One day in December, Katherine Luber, director of the San Antonio Museum of Art, two curators and a museum trustee wandered around a rock yard in China that looked more like a moonscape than a landscape. They were looking for a gift–made by the nearby city of Wuxi, a sister city to San Antonio.
Months before, a delegation from Wuxi had visited the museum and Luber, prompted by her Asian art curators, had–essentially–wished for a large-scale scholar’s rock from Lake Taihu, which is near Wuxi. The delegation head–the city’s vice mayor–obliged and gave them one. Seven months later, they roamed the rock yard and found their rock–12 feet tall, 8 feet wide and 6 tons in weight.
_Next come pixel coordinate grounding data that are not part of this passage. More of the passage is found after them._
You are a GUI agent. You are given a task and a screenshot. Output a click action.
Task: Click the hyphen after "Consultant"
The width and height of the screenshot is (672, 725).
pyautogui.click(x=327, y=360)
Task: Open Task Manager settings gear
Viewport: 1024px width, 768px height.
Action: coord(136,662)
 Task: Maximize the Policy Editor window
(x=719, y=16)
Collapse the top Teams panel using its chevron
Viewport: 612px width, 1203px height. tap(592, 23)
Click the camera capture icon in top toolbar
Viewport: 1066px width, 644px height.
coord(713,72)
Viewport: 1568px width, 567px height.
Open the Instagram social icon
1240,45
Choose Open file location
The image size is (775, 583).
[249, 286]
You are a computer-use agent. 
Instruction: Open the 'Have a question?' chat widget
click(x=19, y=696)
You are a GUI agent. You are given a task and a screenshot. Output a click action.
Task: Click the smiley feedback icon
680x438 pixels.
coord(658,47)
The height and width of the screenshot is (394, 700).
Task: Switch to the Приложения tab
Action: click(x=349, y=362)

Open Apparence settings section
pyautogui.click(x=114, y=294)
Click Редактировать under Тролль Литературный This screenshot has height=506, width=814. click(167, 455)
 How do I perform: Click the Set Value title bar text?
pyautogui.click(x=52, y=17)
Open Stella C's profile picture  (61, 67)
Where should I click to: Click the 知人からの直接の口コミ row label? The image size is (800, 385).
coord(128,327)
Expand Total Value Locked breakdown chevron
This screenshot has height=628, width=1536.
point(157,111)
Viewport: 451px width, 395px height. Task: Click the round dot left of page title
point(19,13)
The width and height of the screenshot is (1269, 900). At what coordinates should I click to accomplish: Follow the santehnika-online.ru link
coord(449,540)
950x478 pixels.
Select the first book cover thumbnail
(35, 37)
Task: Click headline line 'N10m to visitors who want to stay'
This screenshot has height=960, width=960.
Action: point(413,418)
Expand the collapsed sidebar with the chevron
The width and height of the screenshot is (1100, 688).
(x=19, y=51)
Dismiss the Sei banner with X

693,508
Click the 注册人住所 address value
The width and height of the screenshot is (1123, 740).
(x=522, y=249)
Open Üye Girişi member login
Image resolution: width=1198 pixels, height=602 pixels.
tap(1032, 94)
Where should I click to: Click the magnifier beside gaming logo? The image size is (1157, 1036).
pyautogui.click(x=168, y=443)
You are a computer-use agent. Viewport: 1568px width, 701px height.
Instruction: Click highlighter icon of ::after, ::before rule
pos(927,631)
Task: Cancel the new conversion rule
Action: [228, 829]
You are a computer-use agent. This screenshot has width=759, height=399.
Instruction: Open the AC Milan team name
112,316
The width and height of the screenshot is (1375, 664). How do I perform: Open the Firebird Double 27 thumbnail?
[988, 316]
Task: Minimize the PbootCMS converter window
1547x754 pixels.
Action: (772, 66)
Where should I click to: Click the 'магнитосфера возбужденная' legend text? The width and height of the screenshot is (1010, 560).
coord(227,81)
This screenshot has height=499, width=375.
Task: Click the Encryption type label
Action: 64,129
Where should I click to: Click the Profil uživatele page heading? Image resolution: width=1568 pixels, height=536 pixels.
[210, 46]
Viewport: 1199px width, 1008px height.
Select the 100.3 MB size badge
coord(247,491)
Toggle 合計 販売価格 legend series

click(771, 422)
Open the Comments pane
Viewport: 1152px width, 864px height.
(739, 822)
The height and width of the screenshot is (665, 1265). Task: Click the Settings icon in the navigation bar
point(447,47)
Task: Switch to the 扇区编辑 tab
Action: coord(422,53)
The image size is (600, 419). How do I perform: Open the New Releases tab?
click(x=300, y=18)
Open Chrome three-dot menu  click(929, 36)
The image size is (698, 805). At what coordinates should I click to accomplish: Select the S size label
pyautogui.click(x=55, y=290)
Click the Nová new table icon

You can read more about the backstory here in The Art Newspaper, in an short article I wrote that was published today. It gives more background about the history of collecting scholar’s rocks, suggests where you can find large ones elsewhere in the U.S. (hint: not many places), and tells of upcoming projects with three Chinese museums that Luber & Co. forged while visiting China. Also, please click on that link to see a picture of San Antonio’s rock (just remember to come back to read the rest of this post).
On a related note, Luber reports that every museum her team visited in China was really full. There were lines to get in and more lines to get into the special exhibitions. The Chinese, it seems, are really taking to museums–even though they are proliferating there. You may recall reports of the country’s museum-building spree a few years back, as recounted here in a New York Times article that followed many others.
One doesn’t often hear of such fruitful art connections from the sister cities programs. In fact, of San Antonio’s half dozen sister cities, only Wuxi asked to visit the San Antonio museum last May on its visit. But as exemplified by its vice-mayor, Wuxi officials, Luber said, are “very interested in elevating the cultural profile of their city.”